Cricket analogy: cloud-init/user_data is like a match referee's pre-written toss protocol that runs automatically at the coin toss regardless of whether the broadcast van's signal is up, while Packer is like pre-preparing a standard pitch off-site rather than fixing it live on match day.
resource "aws_instance" "web" {
ami = data.aws_ami.amazon_linux.id
instance_type = "t3.micro"
# Preferred over remote-exec: cloud-init runs at boot, managed by AWS itself.

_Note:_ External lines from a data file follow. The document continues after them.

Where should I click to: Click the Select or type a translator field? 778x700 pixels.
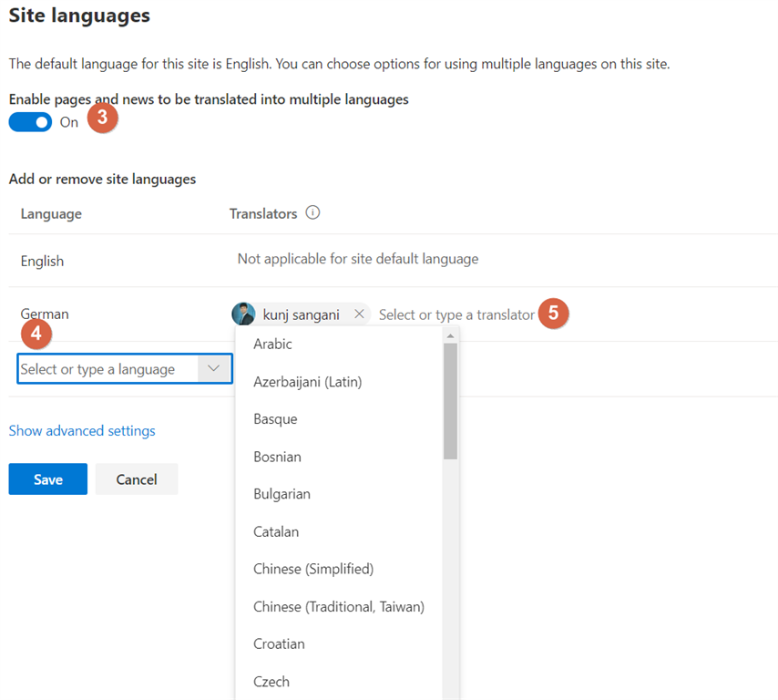456,314
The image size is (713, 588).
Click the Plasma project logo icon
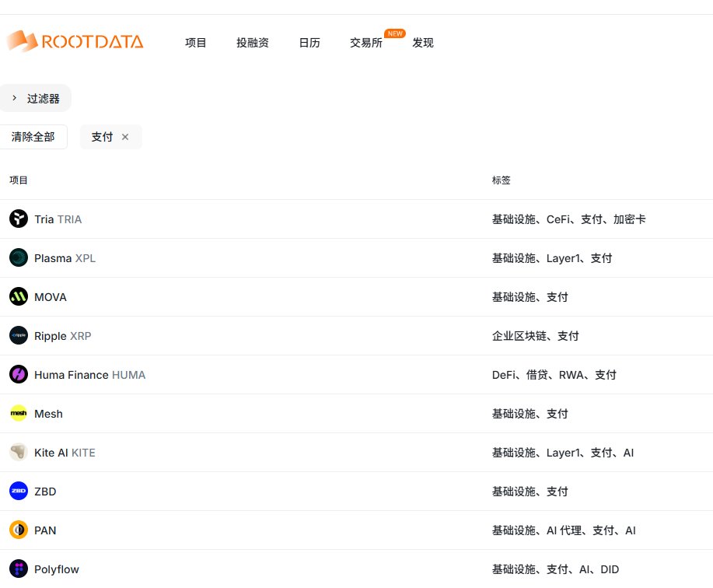(19, 258)
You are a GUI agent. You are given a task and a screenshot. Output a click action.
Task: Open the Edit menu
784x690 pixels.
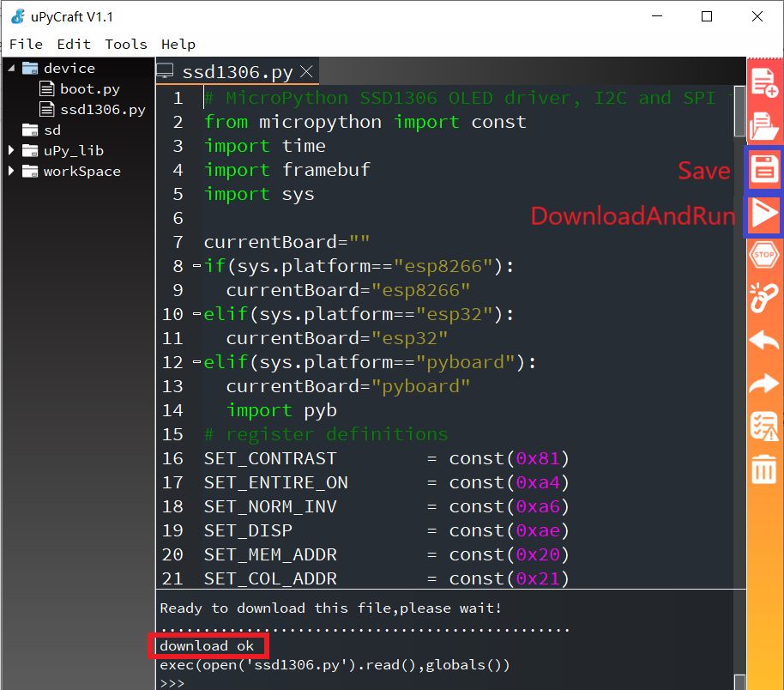73,44
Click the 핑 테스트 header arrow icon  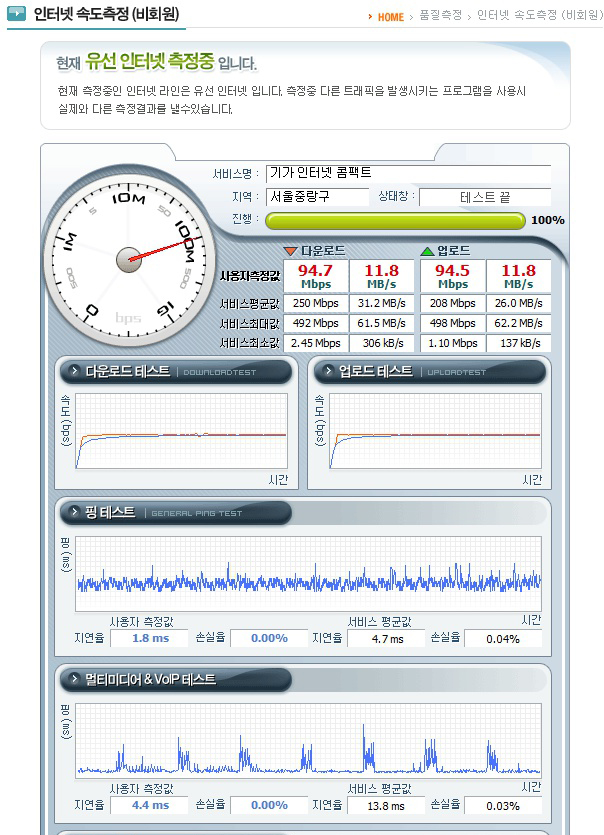click(x=73, y=513)
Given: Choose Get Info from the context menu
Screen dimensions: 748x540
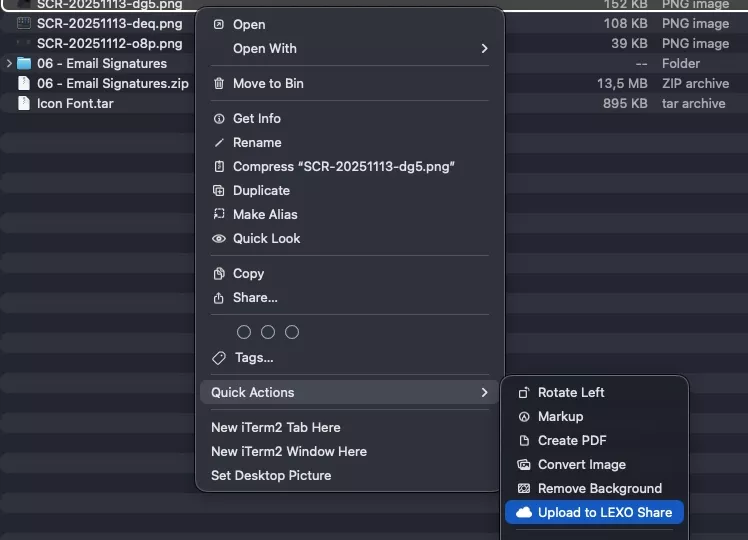Looking at the screenshot, I should pyautogui.click(x=257, y=118).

user_data = templatefile("${path.module}/templates/bootstrap.sh.tpl", {
environment = "production"
})
}A useful rule of thumb: if you can express the same outcome as a resource attribute (user_data, custom_data, metadata_startup_script) or by baking it into a machine image ahead of time with Packer, you almost never need a provisioner. Reach for provisioners only for genuinely one-off, Terraform-run-specific actions that have no infrastructure-native equivalent.
- Provisioners (local-exec, remote-exec, file) run imperative scripts during resource creation or destruction.
- HashiCorp explicitly documents provisioners as a last resort, not a default tool for bootstrapping.
- Provisioner failures taint the resource without Terraform understanding what partial changes the script made.
- Provisioners are not visible to terraform plan the way attribute changes are, reducing predictability.
- cloud-init/user_data mechanisms are the preferred, platform-native alternative for instance bootstrapping.
- Dedicated configuration management tools (Ansible, Chef) or pre-baked images (Packer) are preferred for ongoing or complex configuration.
Practice what you learned
1. What does HashiCorp's official documentation say about provisioners?
2. What provisioner type runs a command on the machine executing Terraform, rather than on the created resource?
3. What happens when a remote-exec provisioner fails partway through?
4. What is the preferred, platform-native alternative to a remote-exec provisioner for bootstrapping a new AWS EC2 instance?
5. Why can't terraform plan show what a provisioner's script will actually do?